> _Work to complete_:
• 1. Translate this sentence from the article on the Nationals' rotation into Spanish: "Cole is the favorite largely because of the impressive way he closed out 2017."
• 2. Rewrite the part of the article on the Nationals' rotation starting with "Cole, a 26-year" and going on through "him on waivers.", putting "Spring Training" in place of "camp".

> _Exercise text_:
WASHINGTON -- The Nationals seem likely to enter Spring Training with the No. 5 starter spot up for grabs in what will be their first rotation vacancy heading into camp in recent memory. Their usual fifth starter, Joe Ross, is still recovering from Tommy John surgery, and he could miss the entire season. Unless the Nats go out and sign a proven starter before the offseason ends, the table should be set for a Spring Training competition.
There are three candidates on the roster who are most likely to grab the final rotation spot -- A.J. Cole, pitching prospect Erick Fedde and Edwin Jackson, who reportedly signed a Minor League contract with an invitation to Spring Training. Washington considers Cole the favorite to win the final rotation spot, general manager Mike Rizzo said this week on MLB Network Radio, but it will give everyone a chance to impress during Spring Training.
Here's a look at where the three candidates stand as the Nats prepare to enter camp:
Cole is the favorite largely because of the impressive way he closed out 2017. After a few seasons of bouncing up and down between the Minors and Majors, Cole hit a stride in the second half last year. He had his best season in the Majors, with a 3.81 ERA in 11 appearances (eight starts), and he finished especially strong in his final eight games, posting a 3.00 ERA.
Cole, a 26-year old former prospect, finally began showing off some of the potential the Nationals saw when he was in the Minors. If he can continue to display that improvement during camp, Cole could be on his way to securing a rotation spot. Another key for Cole is that he is out of options, so if he is not on the team's Opening Day roster, the team could risk losing him on waivers.
The Nationals' organization is usually filled with pitching prospects, but a series of trades the past few years has caused the need to replenish the system. Their best pitching prospect remaining is Fedde, who turns 25 in February, and is the team's No. 4 prospect as rated by MLB Pipeline. Fedde made his Major League debut in 2017, although the results were underwhelming in three starts.

> _Dataset_:
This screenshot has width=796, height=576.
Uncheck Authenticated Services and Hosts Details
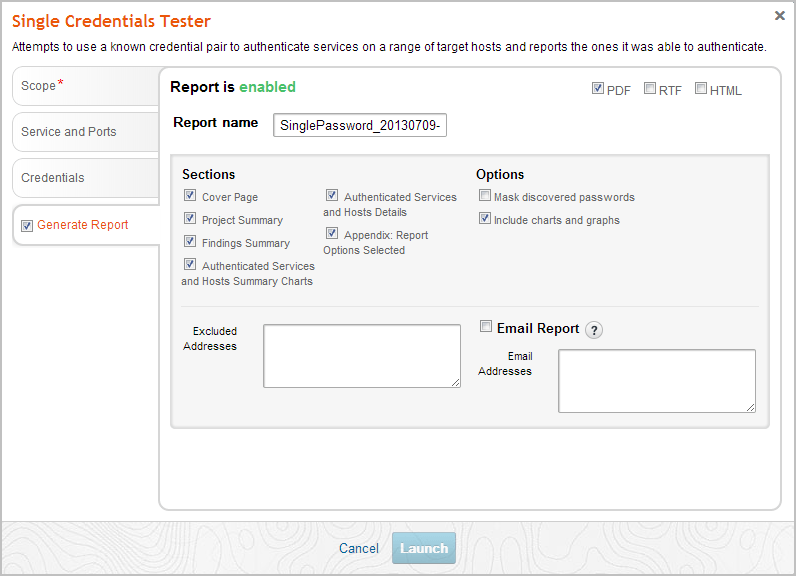coord(332,196)
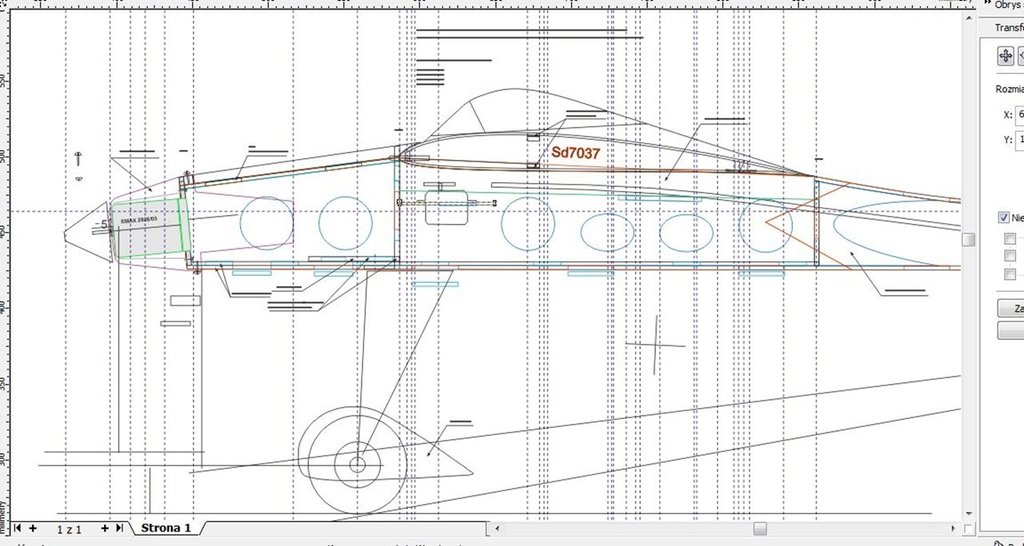1024x546 pixels.
Task: Toggle the top unchecked anchor checkbox
Action: coord(1010,239)
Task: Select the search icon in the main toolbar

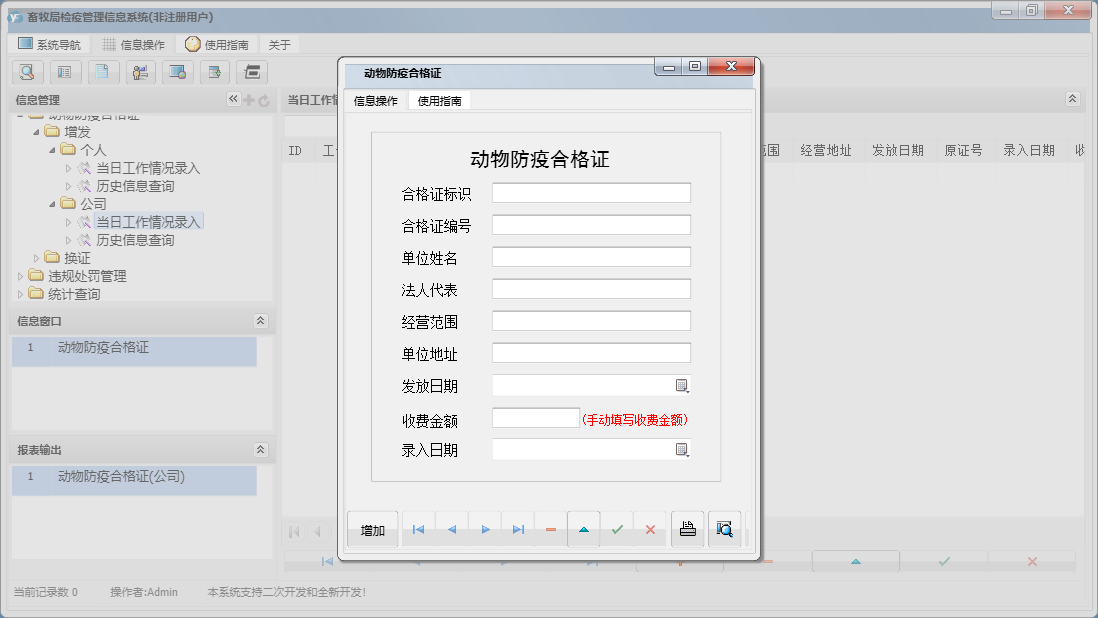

> _Results_:
• 1. Cole es el favorito en gran parte por la manera impresionante en que cerró 2017.

• 2.
Cole, a 26-year old former prospect, finally began showing off some of the potential the Nationals saw when he was in the Minors. If he can continue to display that improvement during Spring Training, Cole could be on his way to securing a rotation spot. Another key for Cole is that he is out of options, so if he is not on the team's Opening Day roster, the team could risk losing him on waivers.